In the records below, find the line holding "Instruction: Click the"; copy it and every line after it to the end, omitting all images.

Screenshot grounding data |
<<<<
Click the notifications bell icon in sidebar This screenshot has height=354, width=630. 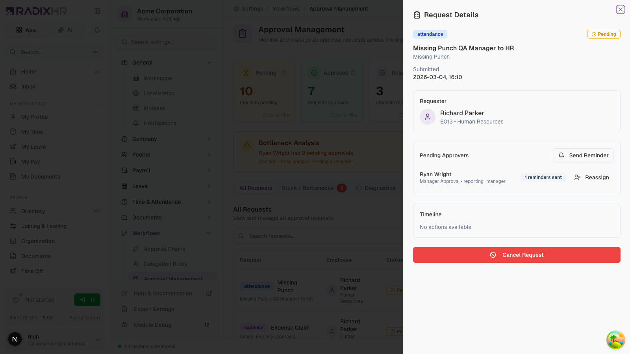click(97, 30)
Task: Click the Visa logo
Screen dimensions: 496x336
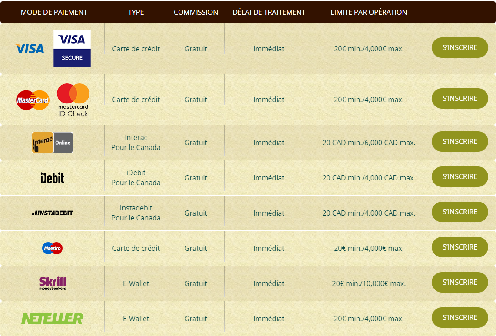Action: coord(29,48)
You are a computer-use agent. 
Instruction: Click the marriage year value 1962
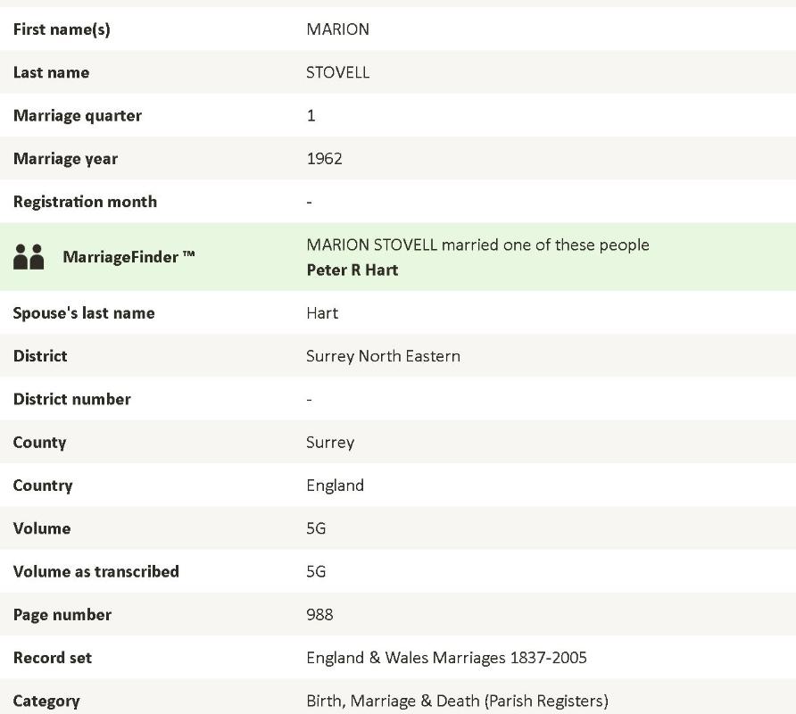click(324, 159)
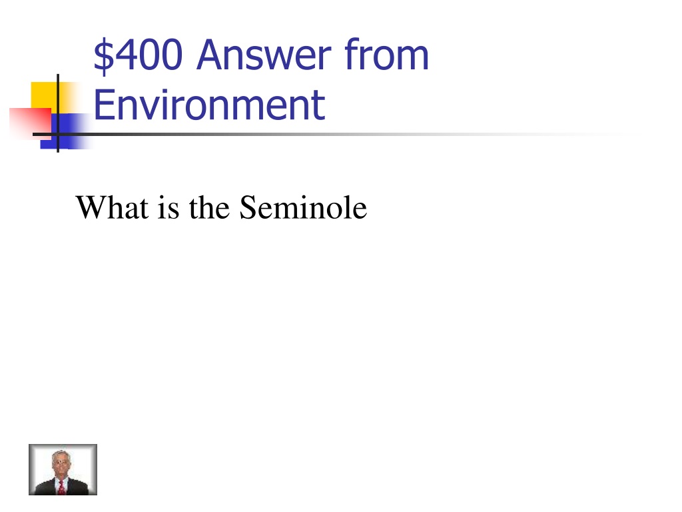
>>>>
YOUR SOLUTION |
Instruction: Click the marriage year value 1962
click(324, 159)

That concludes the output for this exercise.